The index of labor productivity in agriculture rises by 9.2% in 2025 compared to 2024. This is a clear acceleration after previous years where the agricultural economy grew more moderately.
Growth is observed in the majority of the European Union. Labor productivity increases in 19 EU countries. The strongest rises are recorded in Luxembourg, Poland, and Estonia, with increases of 40%, 33%, and 31% respectively.
In eight EU countries, labor productivity decreases. The largest declines are seen in Croatia, followed by Portugal and Greece. In these countries, productivity is clearly lower than in 2024.
The remarkable increase has two direct causes. The real income of agricultural enterprises rises by 8.1%, while the amount of hired labor decreases by 1.0%. Together, these changes result in higher output per labor unit.
The sector also shows growth in monetary terms. The gross value added of agriculture in the European Union rises by 10.3% in 2025. This means the sector contributes more to the economy than a year earlier.
The value of total agricultural production increased by 5.3% over the same period. At the same time, operational consumption, such as energy, animal feed, and other inputs, grows by 1.5%. Thus, output grows faster than costs.

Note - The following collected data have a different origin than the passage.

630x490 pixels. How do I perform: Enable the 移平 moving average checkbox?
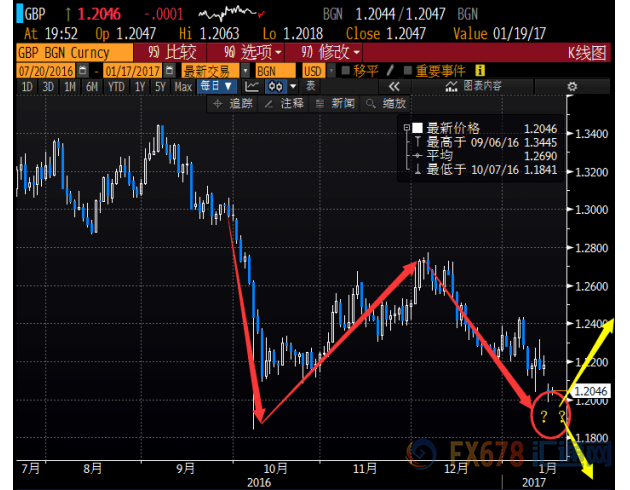(x=346, y=71)
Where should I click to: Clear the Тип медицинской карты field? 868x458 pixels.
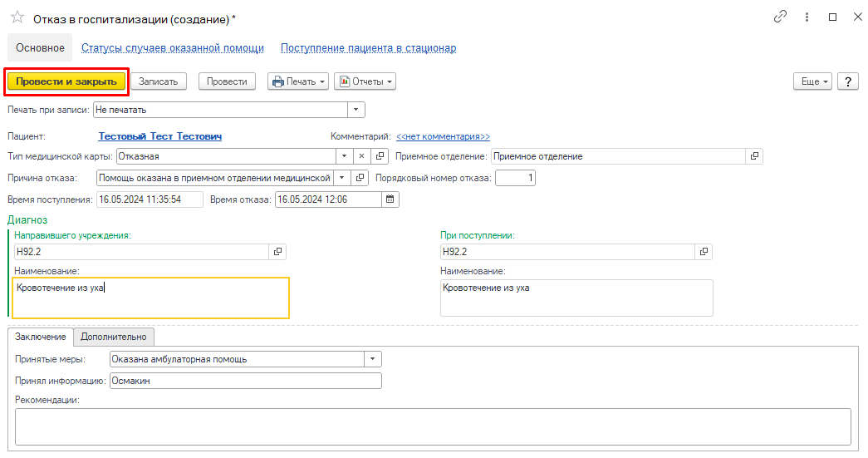(361, 156)
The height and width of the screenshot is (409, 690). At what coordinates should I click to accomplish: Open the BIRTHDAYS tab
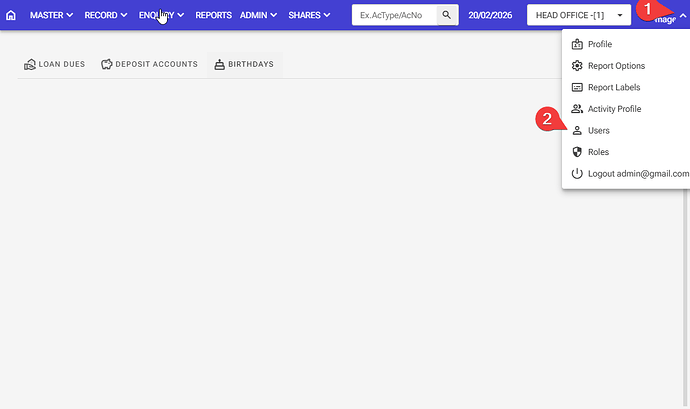pos(245,64)
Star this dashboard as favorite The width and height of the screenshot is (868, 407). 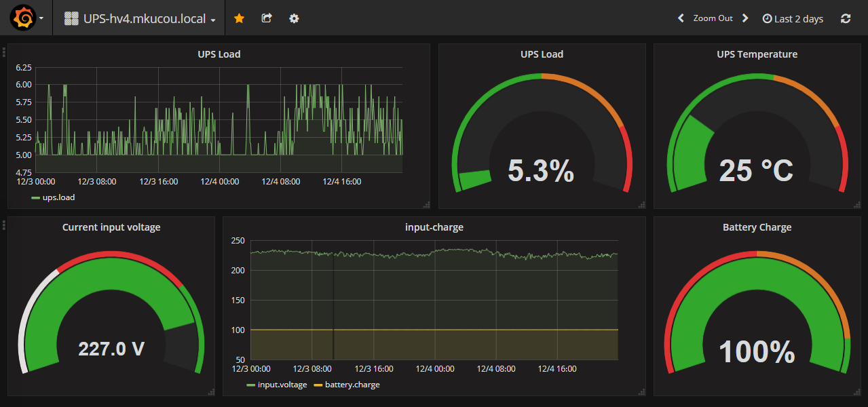point(239,18)
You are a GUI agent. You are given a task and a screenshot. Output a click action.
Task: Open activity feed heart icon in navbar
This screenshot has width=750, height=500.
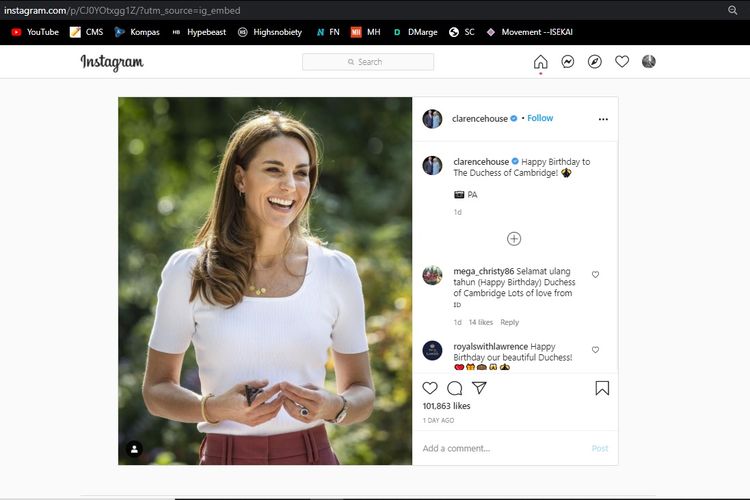pos(621,62)
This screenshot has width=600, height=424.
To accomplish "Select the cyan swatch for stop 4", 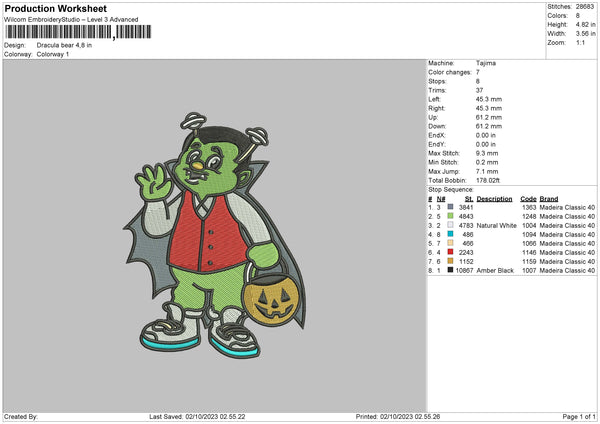I will click(449, 234).
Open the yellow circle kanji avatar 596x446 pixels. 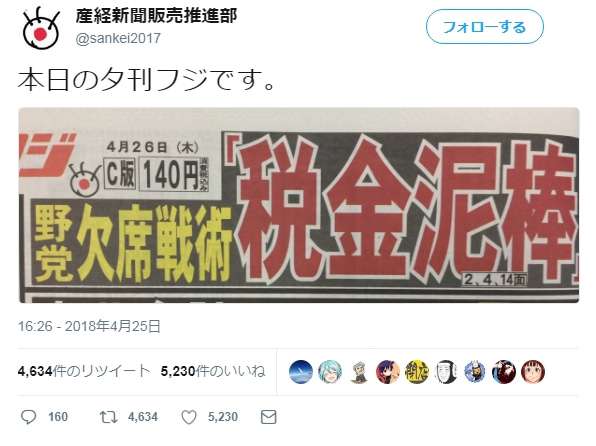tap(417, 371)

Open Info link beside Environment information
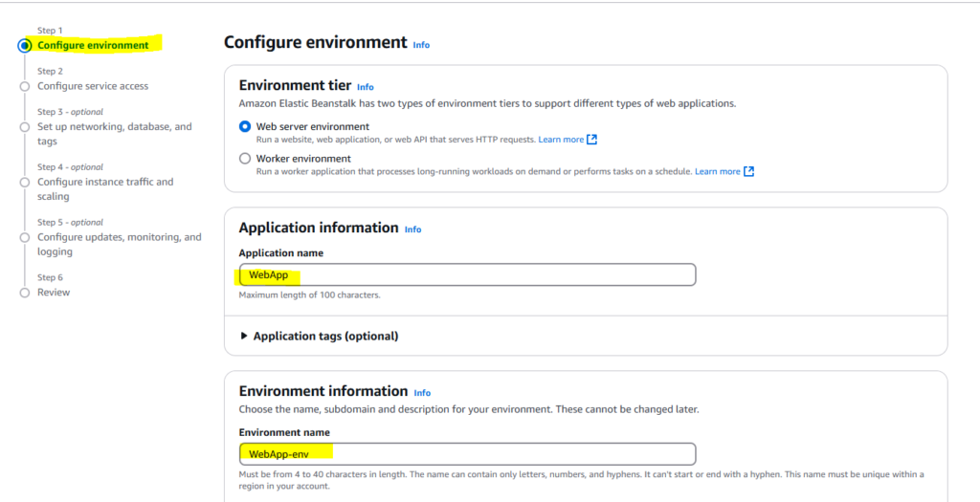[x=422, y=393]
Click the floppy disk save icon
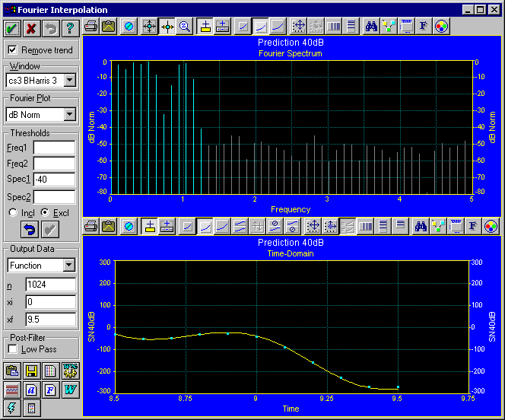505x420 pixels. [x=31, y=371]
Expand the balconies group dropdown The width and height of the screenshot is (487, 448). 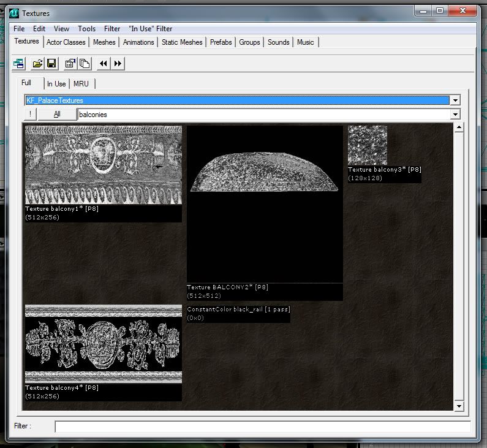455,114
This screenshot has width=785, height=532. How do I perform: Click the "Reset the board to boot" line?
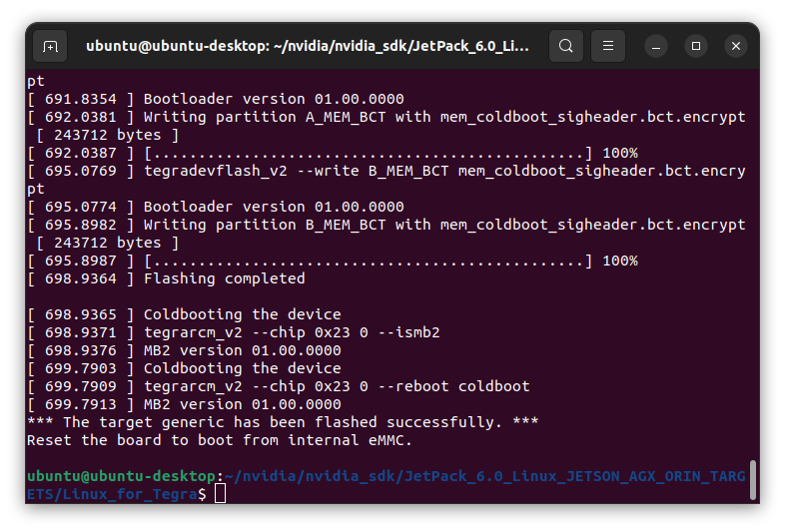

Looking at a longer term, the picture becomes even clearer. In 2025, labor productivity in European agriculture is 49.4% higher than ten years ago. Since 2015, real income has risen by 20.8%, while labor input has fallen by 19.1%.
Labor productivity in EU agriculture does not measure the income of individual farmers or farm families. The figure reflects how much real income is generated per full-time labor unit, taking labor, capital, and land into account together.